Data records
============================================================

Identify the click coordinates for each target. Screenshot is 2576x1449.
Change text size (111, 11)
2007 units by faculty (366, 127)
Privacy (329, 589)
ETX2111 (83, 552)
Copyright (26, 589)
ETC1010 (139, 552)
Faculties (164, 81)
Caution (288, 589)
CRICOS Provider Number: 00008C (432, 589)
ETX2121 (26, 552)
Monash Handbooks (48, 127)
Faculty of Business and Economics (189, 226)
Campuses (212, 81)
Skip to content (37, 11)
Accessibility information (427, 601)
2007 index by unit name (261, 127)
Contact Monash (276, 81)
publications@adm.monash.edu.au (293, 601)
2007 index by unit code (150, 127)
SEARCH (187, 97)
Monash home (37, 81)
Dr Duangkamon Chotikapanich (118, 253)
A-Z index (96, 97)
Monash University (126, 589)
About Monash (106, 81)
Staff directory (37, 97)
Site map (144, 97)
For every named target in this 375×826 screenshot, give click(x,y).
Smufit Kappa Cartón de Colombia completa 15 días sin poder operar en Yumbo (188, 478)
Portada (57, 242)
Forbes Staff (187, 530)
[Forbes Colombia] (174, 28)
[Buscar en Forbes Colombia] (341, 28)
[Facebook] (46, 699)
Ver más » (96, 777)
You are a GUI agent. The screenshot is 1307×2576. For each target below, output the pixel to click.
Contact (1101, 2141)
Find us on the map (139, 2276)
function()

============================================================

Work request
Could you find every line in the records above that has the string "each" and copy it?

Expected answer
Identify the click coordinates for each target. Screenshot is 2576x1449.
You are a GUI agent. The screenshot is 1307×2576. For each target below, output the pixel to click.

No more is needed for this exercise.